In Wales, we’re still in a form of Covid-19 lockdown but, gradually, people are starting to consider a return to normal life: work, socialising, going to school…But what about the one in five girls whose periods mean that going to school isn’t easy, Covid-19 or not? Or the half of all girls who say that their concentration in class is negatively impacted by heavy bleeding or pain?(1)
Whilst we’ve all been rightly concerned about the impact lockdown is having on our children’s education, we need to extend that same level of concern to the thousands of girls across Wales whose education and long-term prospects are being impacted daily – by their periods.
Covid-19 is an unexpected and (currently) incurable virus, but the same cannot be said for menstrual health issues. For the most part, periods are a largely inevitable process in young women’s lives, and associated health issues CAN be remedied, if youngsters know that what they’re experiencing isn’t normal and to seek help.
And therein lies the problem – it’s a big ‘IF’ – an ‘if’ that Welsh Government has the power to resolve, IF they make menstrual well-being education compulsory on the new school curriculum for Wales from 2022.
Lest we forget, 52% of the population in Wales is female and about one third of those will be having periods. However, it’s still not mandatory to be taught about what to expect from them – and, by that, we mean more than the impersonal, ‘every 28 days, the ovary will release an egg’ or, ‘the uterus expels its lining every month in the form of a period’.
We did a cursory survey of our membership and they desperately wish they’d been taught that severe period pain isn’t normal, that it isn’t OK to pass out or throw up every month, that their ovaries do more than make eggs, that period blood isn’t the same as when you cut your finger, that the predicted ‘eggcup’ can be more like a tsunami, that associated mood-swings can sometimes be unbearable, and that, actually, sometimes, things can’t simply be dismissed as ‘normal’ or a ‘woman’s lot’ and need medical attention.
In England, menstrual education will be mandatory from September this year; in Wales, the Education Department insists that it’s more important to allow teachers, schools, local authorities flexibility so they can choose what to teach / what not to teach. We’d agree – professional educators’ subject-specific knowledge should absolutely be respected, and they should absolutely be allowed a certain degree of autonomy over what to include and how to deliver those subjects to which they’ve devoted their academic career.

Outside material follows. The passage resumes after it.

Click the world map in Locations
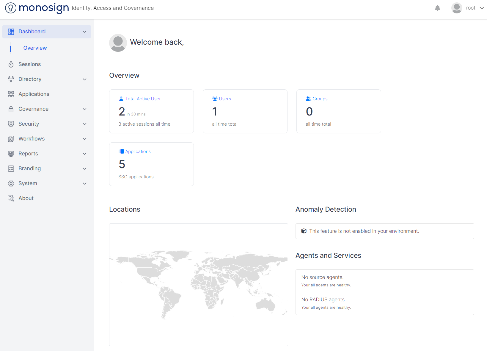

The same can’t necessarily be said of Health and Wellbeing, an ‘Area of Learning and Experience’ which, from 2022, will be a core component of the school curriculum in Wales. It seems unlikely that any existing teacher will be qualified to cover the multiplicity of topics therein at the same level as they do their academic specialism. To expect them to do would seem to be a recipe for disaster or, at the very least, a recipe for variation, inequality, even harm.
Sure, it may well be possible to talk about sanitation – and, possibly, by extension, periods – in a geography lesson but, ‘possibly’ is the key word here. Will such a forum allow for in-depth, fact-based teaching on what constitutes a heavy period, or the symptoms of endometriosis, a condition affecting one in ten, or peri-menopause, the potential 10-year-run-up to full menopause? And would every teacher be prepared to cover these topics in such detail?
Can we really expect all maths teachers to use variation in menstrual cycles to teach mean, median, and mode?
Will this ‘flexible’ approach ensure that every pupil across Wales receives the same level of teaching on something that is going to affect almost every one of them directly or indirectly, some of them to the degree that they can no longer even make it to their maths lessons in the first place? We have our doubts…
FTWW is arguing for Health & Well-being to have justice done to it by having dedicated teaching time within the school timetable, delivered by specialists / those with lived experience, using evidence-based resources, and that those sessions be a core part of the curriculum for every school in Wales.
Why? Quite simply so that we don’t just continue to avoid the issue. Unless menstrual education is compulsory, chances are that embarrassment – on the part of both teachers and students alike – will continue to act as a barrier to discussion. By not forcing the issue, the very real risk is that we perpetuate age-old cultural taboos which stop pupils asking questions, learning about what’s normal – and what may warrant clinical investigation.
We need our parliamentarians to take all necessary measures to ensure that girls aren’t missing out on their education simply because periods aren’t seen as an issue worthy of full, frank, accurate, and mandated, discussion. To fail to do this is, quite simply, an equality and human rights issue, as Article 10 of the United Nations Convention Elimination of Discrimination Against Women (CEDAW) makes clear.
The UN expectation is that all parties – and that includes Welsh Government – should take all appropriate measures to reduce female student drop-out rates, such as access to specific educational information to help to ensure health and well-being, particularly as it pertains to issues associated with family planning (aka menstruation). (2)
Finally, we need also to remember that our future medical professionals are in those classrooms (assuming they’re not affected so badly by their periods that they can’t attend). By NOT teaching periods, we’re teaching them that periods don’t matter, and that has HUGE implications for the well-being of our future generations.